|Luchini, Nestor - UNIV OF WISCONSIN|
|Combs, David - UNIV OF WISCONSIN|
Submitted to: Journal of Animal Science
Publication Type: Peer Reviewed Journal
Publication Acceptance Date: June 19, 1996
Publication Date: N/A
Interpretive Summary: Dairy cows obtain their protein needs mainly from synthesis by the microbes living in the rumen, the first compartment of the cow's stomach. However, the rest of this protein, which comes from dietary protein that escapes degradation by the rumen microbes, is very important. This is because rumen microbes can reduce the value of feed proteins by degrading more protein then they resynthesize. Therefore it is important to know how muc protein from the feed would be degraded by the ruminal microorganisms and how much would escape the rumen. We developed a method for preservation of mixed ruminal microorganisms which could later be used for determination of ruminal protein degradation in the laboratory. A pre-incubation period for the mixed ruminal microorganisms that were frozen and reconstituted was used to increase their proteolytic activity, and the degradation rates obtained after 2 h incubations with frozen mixed ruminal microorganisms agreed closely with those obtained after 4 h incubations with fresh rumina fluid. Ruminal protein degradability determined using the preserved microorganisms was similar to that determined using the in situ method, a procedure commonly used to test ruminant feed proteins. Protein escapes estimated in the laboratory using pre-incubated, frozen mixed ruminal microorganisms were well correlated with values determined in animals for nine samples of heat treated soybeans and solvent soybean meal. These results indicated that mixed ruminal microorganisms, preserved frozen, may be used for the laboratory determination of ruminal protein degradation.
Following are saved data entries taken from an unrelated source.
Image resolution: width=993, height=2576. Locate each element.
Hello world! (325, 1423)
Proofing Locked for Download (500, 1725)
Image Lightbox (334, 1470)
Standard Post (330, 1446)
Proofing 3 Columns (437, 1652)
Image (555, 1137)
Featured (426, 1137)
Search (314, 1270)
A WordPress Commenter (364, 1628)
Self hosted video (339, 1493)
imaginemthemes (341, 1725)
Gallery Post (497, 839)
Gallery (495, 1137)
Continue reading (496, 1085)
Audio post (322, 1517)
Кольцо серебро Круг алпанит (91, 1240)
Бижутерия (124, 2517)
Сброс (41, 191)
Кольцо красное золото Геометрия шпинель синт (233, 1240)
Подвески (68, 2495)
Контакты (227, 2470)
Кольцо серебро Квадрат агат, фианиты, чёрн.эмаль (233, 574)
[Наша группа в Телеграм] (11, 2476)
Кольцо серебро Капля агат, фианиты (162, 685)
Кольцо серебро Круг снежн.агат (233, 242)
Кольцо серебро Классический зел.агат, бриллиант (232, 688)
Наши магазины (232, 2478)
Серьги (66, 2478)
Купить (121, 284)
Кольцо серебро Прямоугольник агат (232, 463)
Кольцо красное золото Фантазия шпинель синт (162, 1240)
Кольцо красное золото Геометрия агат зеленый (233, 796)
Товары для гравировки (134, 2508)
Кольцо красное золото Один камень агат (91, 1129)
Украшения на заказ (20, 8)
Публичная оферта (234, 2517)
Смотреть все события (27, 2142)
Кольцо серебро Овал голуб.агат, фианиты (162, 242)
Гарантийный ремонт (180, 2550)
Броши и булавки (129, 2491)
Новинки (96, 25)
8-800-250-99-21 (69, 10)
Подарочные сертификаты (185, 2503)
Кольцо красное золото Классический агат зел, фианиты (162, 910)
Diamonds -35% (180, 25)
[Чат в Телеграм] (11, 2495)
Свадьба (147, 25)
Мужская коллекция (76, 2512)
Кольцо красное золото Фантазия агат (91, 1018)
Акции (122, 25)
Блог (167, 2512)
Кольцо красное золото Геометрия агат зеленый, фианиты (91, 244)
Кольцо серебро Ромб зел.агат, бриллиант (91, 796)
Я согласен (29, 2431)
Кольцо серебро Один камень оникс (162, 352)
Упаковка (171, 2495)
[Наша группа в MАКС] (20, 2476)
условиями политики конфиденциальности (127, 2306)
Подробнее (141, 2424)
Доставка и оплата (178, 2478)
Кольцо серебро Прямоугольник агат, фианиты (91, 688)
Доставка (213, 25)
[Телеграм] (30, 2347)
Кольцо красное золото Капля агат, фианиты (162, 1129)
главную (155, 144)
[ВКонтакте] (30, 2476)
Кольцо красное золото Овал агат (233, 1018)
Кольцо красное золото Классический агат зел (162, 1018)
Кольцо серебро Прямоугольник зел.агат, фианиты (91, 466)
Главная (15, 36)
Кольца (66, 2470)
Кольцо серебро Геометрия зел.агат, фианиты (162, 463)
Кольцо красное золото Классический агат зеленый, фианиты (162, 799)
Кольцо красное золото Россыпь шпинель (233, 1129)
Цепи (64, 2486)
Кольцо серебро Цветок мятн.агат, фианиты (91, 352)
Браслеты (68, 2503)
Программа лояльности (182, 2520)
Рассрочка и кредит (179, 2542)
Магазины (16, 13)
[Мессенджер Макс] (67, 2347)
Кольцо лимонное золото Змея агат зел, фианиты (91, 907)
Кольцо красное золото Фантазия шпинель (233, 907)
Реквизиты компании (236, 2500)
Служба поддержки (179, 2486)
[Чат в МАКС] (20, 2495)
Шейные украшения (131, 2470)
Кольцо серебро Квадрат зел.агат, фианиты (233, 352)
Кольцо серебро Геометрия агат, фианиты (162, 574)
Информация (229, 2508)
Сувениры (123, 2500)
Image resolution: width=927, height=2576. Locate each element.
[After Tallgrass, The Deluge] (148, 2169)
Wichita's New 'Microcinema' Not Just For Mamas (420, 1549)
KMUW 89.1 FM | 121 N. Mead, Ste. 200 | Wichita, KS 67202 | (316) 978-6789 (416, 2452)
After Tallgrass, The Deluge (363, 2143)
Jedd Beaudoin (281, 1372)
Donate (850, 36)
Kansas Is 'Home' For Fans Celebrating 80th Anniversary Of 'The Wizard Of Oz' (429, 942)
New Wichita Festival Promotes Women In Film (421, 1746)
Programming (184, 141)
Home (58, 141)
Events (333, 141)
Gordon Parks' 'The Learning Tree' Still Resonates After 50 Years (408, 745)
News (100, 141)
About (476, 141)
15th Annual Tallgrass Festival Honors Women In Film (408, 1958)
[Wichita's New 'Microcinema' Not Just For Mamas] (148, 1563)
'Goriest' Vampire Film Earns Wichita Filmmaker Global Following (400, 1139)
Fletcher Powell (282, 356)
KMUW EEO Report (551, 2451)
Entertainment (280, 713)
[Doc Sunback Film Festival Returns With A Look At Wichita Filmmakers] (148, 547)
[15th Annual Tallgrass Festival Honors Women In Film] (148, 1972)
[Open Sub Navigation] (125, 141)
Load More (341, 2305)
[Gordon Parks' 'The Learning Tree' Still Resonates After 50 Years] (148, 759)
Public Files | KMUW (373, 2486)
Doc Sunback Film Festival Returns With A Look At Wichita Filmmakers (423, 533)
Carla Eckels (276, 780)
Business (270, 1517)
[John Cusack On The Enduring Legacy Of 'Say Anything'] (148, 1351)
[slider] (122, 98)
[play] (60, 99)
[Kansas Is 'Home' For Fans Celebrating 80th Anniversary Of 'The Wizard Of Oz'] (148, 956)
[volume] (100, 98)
Technical Abstract: Mixed ruminal microorganisms were harvested from a lactating dairy cow and preserved frozen or lyophilized. Fermentation characteristics of fresh strained ruminal fluid, frozen microorganisms, or lyophilized microorganisms were evaluated during a 24 h pre-incubation period and during a 4 h incubation period. Differences in NH3 and total amino acid concentration, changes in optical density, pH and VFA concentrations, acetate: propionate ratio and lactate concentration, observed during the first 4 to 6 h, largely disappeared later in the pre-incubation period. Ruminal protein degradation rates determined for expeller soybean meal and solvent soybean meal were .015 and .092/h, .015 and .101/h, and .005 and .019, with fresh ruminal fluid, frozen microorganisms, and lyophilized microorganisms, respectively. Regression of degradation rates obtained with fresh ruminal fluid on those obtained with pre-incubated, frozen microorganisms indicated the two methods were well correlated (r**2 = .98 and .94 in two experiments). Although the mean in vitro degradability obtained with pre-incubated, frozen microbes for 17 feeds was 89% of that with the in situ method, in situ degradation rates for the same feeds averaged only 67% of those with the frozen microorganisms. Ruminal undegraded protein values for nine samples of heated soybeans and soybean meal, determined using frozen microbes, were overestimated relative to in vivo values (in vivo = 1.1 + .8 in vitro; r**2 = .77). Overall, these results indicated that ruminal microorganisms can be preserved by freezing and used as the inoculum for in vitro determination of ruminal protein degradation after an overnight pre-incubation.